Problem statement — Print the records verbatim from their first line through the line containing "tap(506, 742)", leaving out the pictures.

--------------------------------

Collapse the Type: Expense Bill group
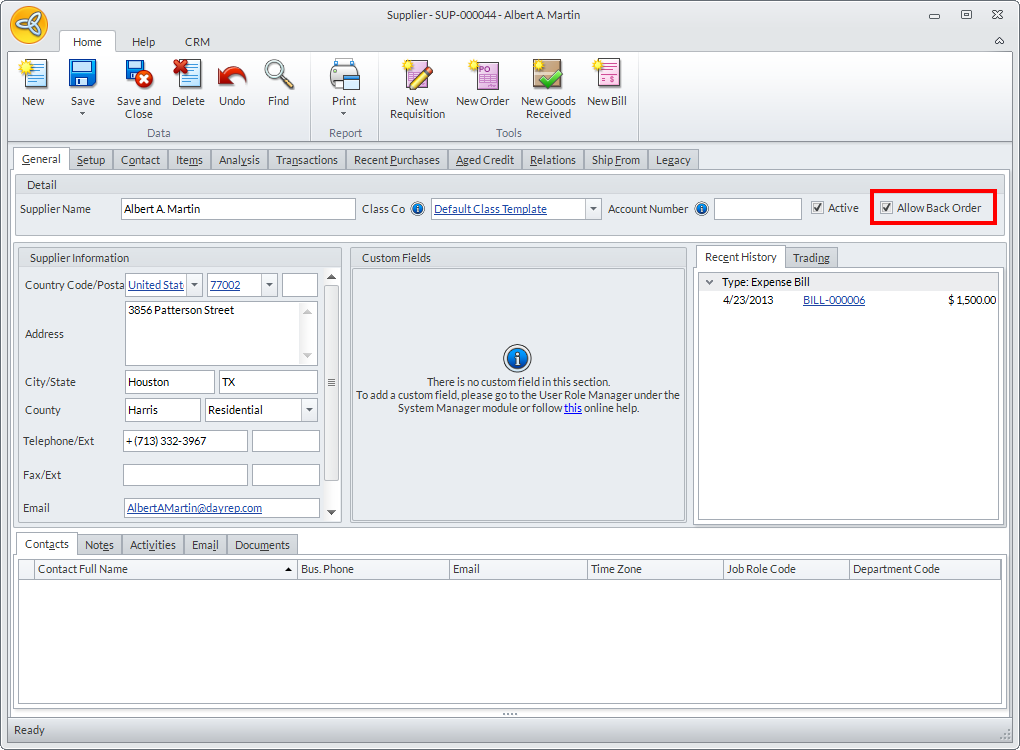Screen dimensions: 1020x750 (708, 282)
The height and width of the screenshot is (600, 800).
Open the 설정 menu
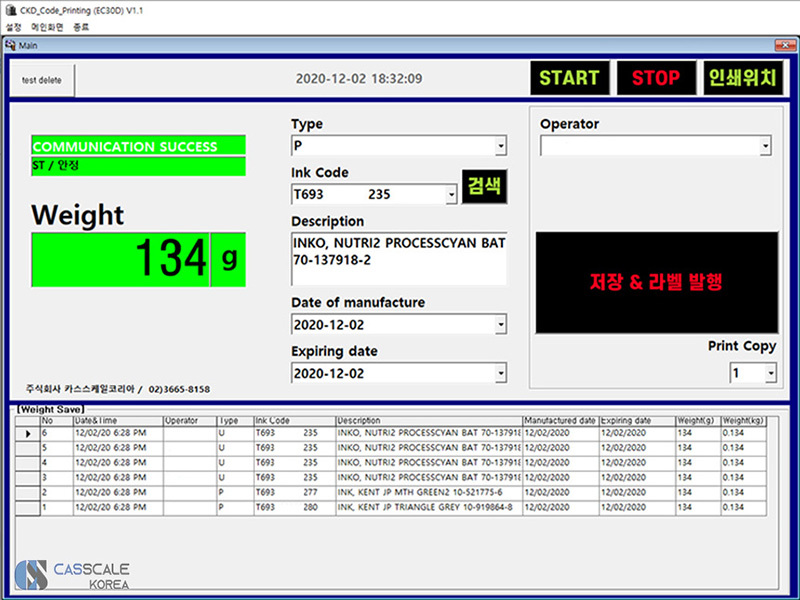point(14,27)
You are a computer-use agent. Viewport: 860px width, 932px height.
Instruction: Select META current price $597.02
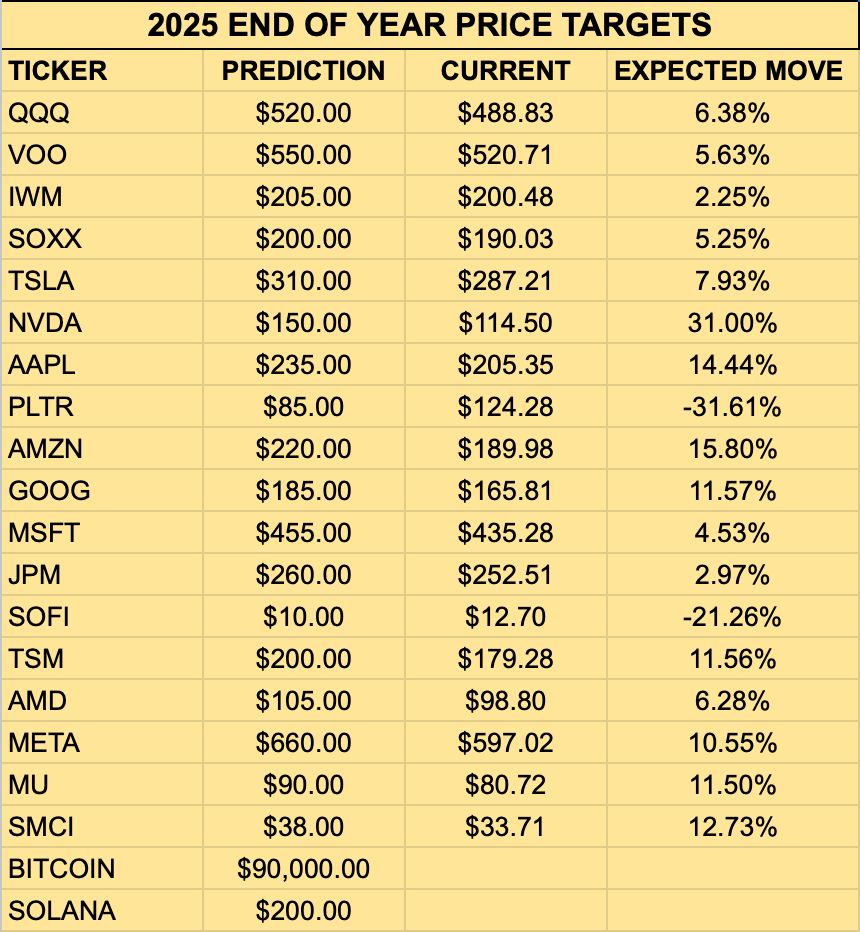tap(506, 742)
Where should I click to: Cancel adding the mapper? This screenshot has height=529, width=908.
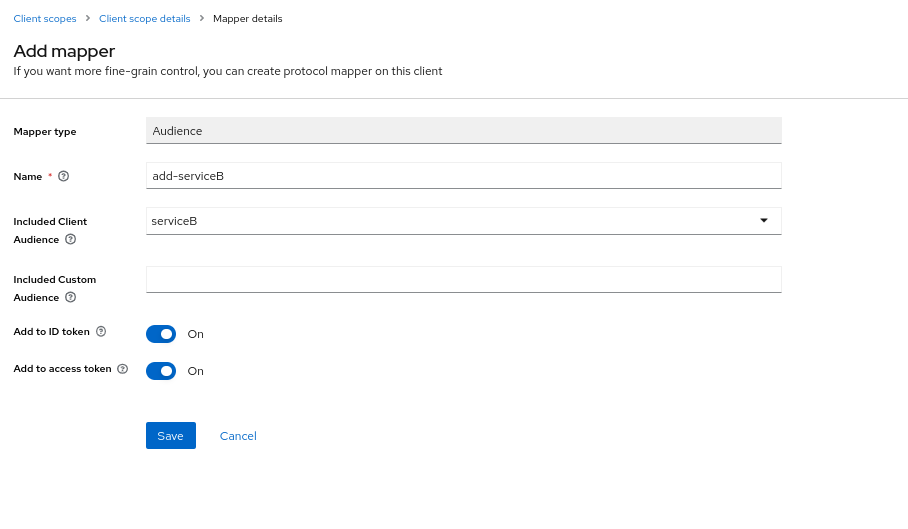(238, 436)
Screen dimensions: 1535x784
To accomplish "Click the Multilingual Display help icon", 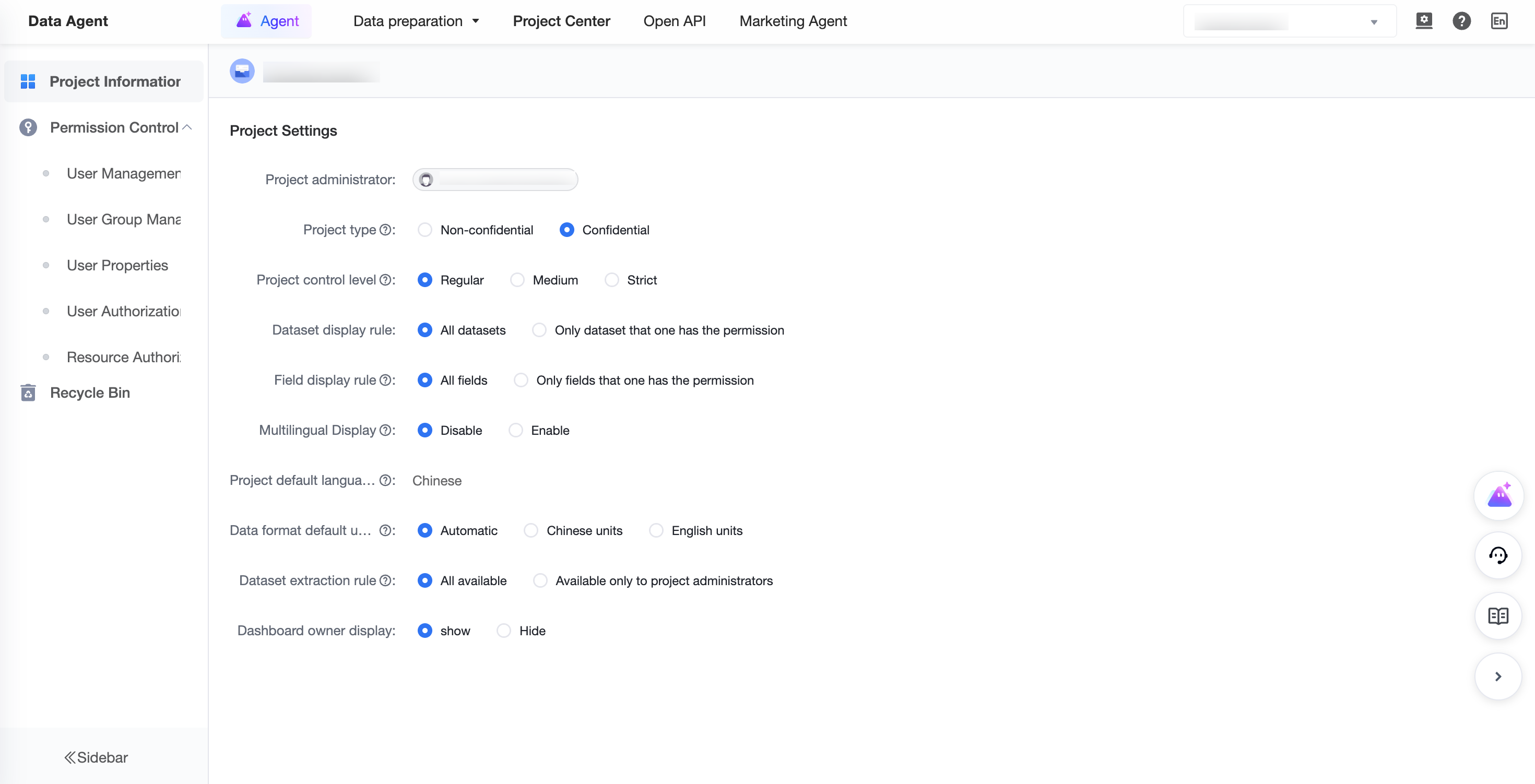I will (385, 430).
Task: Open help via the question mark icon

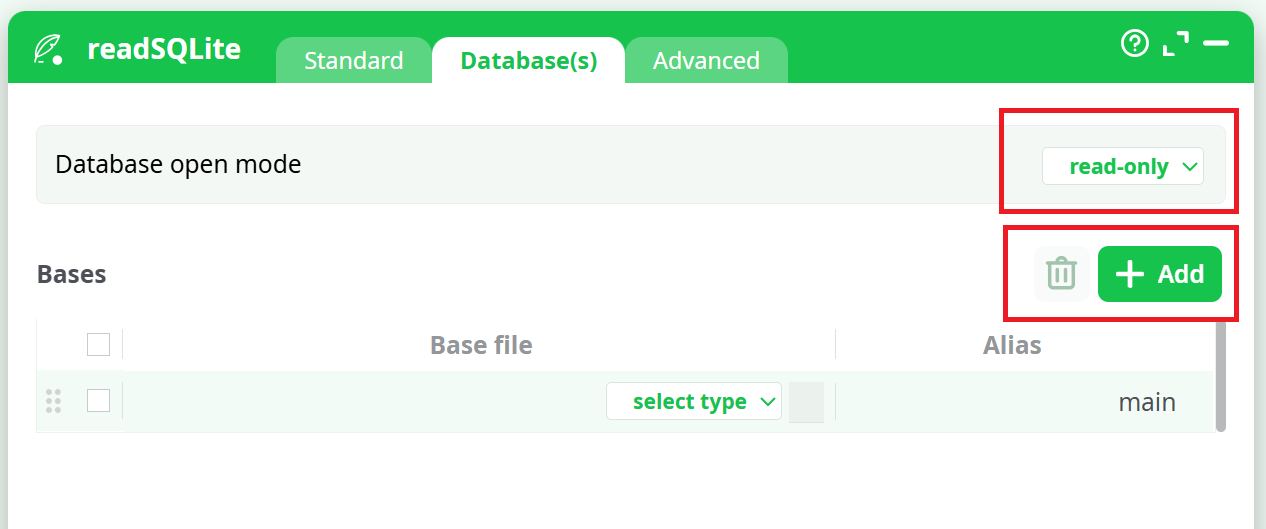Action: 1135,43
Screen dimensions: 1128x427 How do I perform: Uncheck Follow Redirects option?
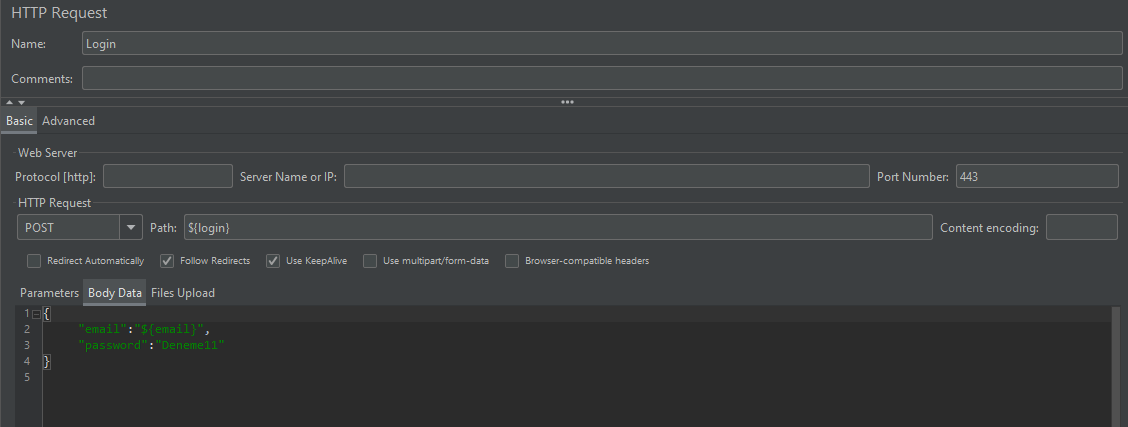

--------------------------------

Response for this exercise —
Collapse the Type: Expense Bill group
Screen dimensions: 1020x750 (708, 282)
The height and width of the screenshot is (600, 800).
Open the 설정 menu
point(14,27)
You are a computer-use agent. Viewport: 860px width, 932px height.
Instruction: Select META current price $597.02
tap(506, 742)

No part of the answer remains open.